March 2013 Poetry Feature

This month’s poetry feature showcases work from new books by our contributors.

Bride's hands clasped




If This Is What It Takes

The knife in your hand wants flesh—

its appetite for blood is sharp steel

leaning, weeping into the tomato’s meat,

sugar beets, steaming rhubarb pie—and hunts

that juice etching your hands, pulsing

your neck and shifting your hips. You

slice, you bleed, you leak into pools bubbling

the countertop, over the scuffed linoleum

to the stainless steel sink and anoint the potato

peelings, onion skins and apple rinds.

Make your salad before rot sets in

and that side of you that turns my head

after we’ve parted on the street

to watch your steps escapes. You come to me

squeezing your bleeding as if it were a gift,

as if the more you bled the better you’d feel

offering your invitation to join the thin red

sliver seething and throbbing your hands

into mine. Beautiful bleeder, my hands

never held holy powers until they entangled yours.

A blade, I understand its language. Give me

the knife and press its edge here. Pull.



The Real Cause of Your Absence

In the afternoon the river thawed

and not one ice plate remained—

you could sit on the bank and watch

the flow float seed pods and tampon

boxes out of town, as if it were

a road you could stand beside

with your thumb out.
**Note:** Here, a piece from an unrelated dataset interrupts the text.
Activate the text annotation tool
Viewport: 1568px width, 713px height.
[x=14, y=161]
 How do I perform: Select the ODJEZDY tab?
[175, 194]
Or skip a stone

from a pile the strange neighbor

boy mounded at your feet again.


This year, when the milk cartons

bobbed and twirled on the current,

the grocer seemed a little smaller

and our child gave her pocket stones

back to the riverbed. Suddenly tired,

the greasy mechanic had to look away

from the weasel dipping in and out

of the oak leaves lilting and twirling

in a mid-stream pool. Like last year,


like every year, the days were still

short and dropped their thick dark

hard like a wool quilt over the water.

The whole town went likewise to bed.

Not one lamp burned, which could have

given us a reason to stay. For a while

our bed felt perfect—firm, warm,

occupied—until the water drew our noise

from the windows and we followed—


You went upstream. I climbed down.



The Real Cause for Your Absence, has just been published by C & R Press


Curtis Bauer is the author of three poetry collections: his first, Fence Line (2004), won the John Ciardi Poetry Prize; Spanish Sketchbook (2012) is a bilingual English/Spanish collection published in Spain; and The Real Cause for Your Absence will be released March 2013 by C&R Press.




On Valentine’s Day I Pick Up My Wedding Dress

Dragged across a sculpted lawn, hem half undone,

the Sophia Long Ivory Silk

was smeared with August grass.

A thrill to wear the Empire waist

with shirring at the bust, complete

crossover detail and tiny shoulder pleats—

The bit of luxe I delayed for months

putting into the cleaner’s hands—


I loved how it dangled

amid the darker palette of my wardrobe

with its tattered trail of stains—

Prosecco, pollen, one niece’s sandal print,

another’s cookie smears . . .


Any of my black slip dresses would have done the job.

But my ’tween daughter said,

It’s supposed to be a celebration, Mom,

not a witch’s Halloween.


Several years ago she and I walked with you,

old friend, new love, along the Grand Canal.

A wedding party’s passing

stopped the swirling crowds.

In upraised arms the unveiled bride

held her baby girl. Noonday sun,

the streets still puddled with the morning’s tide.

But her dress! Cat said, just eight,

thinking of ruined fabric, the dirt and grime,

where I thought, The world’s full bouquet.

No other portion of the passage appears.